Mémorial. La grande guerre de la poésie

La nuit avant-dernière, j’ai rêvé que O et moi emmenions des universitaires au mémorial franco-britannique de Thiepval, dans la Somme, mémoire des lieux de la Grande Guerre. Lui a rêvé, la même nuit, du même endroit. Dans mon rêve, c’était une journée lumineuse mais j’étais un peu choquée de voir ces visiteurs deviser comme si de rien n’était en parcourant le site. Ils ne se rendent pas compte de ce que cela représente, pensais-je, du recueillement et du respect que ce site appelle.

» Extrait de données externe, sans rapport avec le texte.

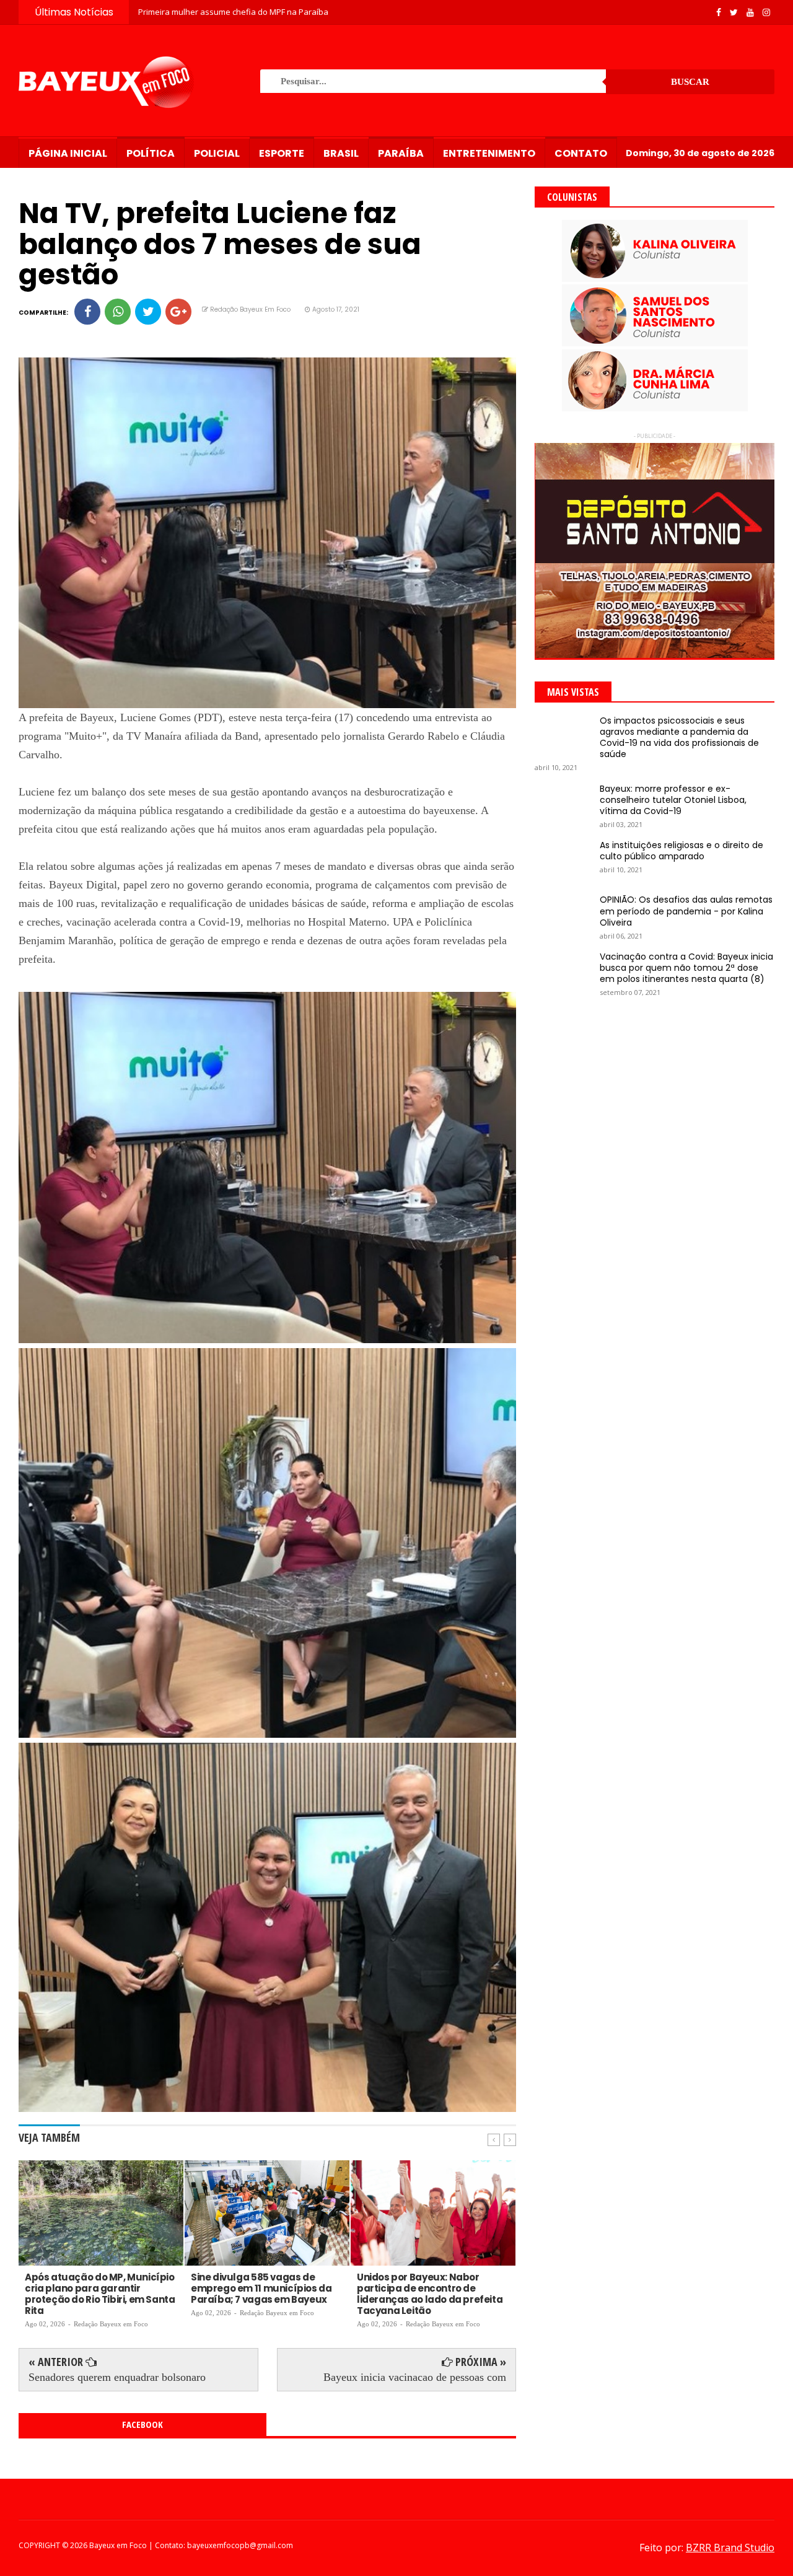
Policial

La signification de ce rêve est claire, à l’heure où O, Madame Terre et moi, nous nous apprêtons à soutenir ma thèse : notre habitation poétique du monde nous a coûté une grande guerre contre les forces morbides du monde. Mon rêve a exprimé l’inquiétude que cela ne soit pas bien compris, que ne soit pas représentée dans l’esprit d’autrui la somme d’engagement terrible nécessaire à l’accomplissement d’une vie poétique, d’une œuvre poétique, à la préservation d’une âme poétique dans le monde, pour la survie de l’humanité. Mais en fait, je pense que cela peut être compris. Si ce n’était pas le cas, depuis des centaines de milliers d’années que l’homme est homme, bien avant l’homme moderne, il n’y aurait plus d’hommes. La poésie sous toutes ses formes a toujours vaincu les forces de destruction, survécu aux attaques de l’ignorance, du mensonge et de la méchanceté ; et tant qu’elle survivra, nous survivrons.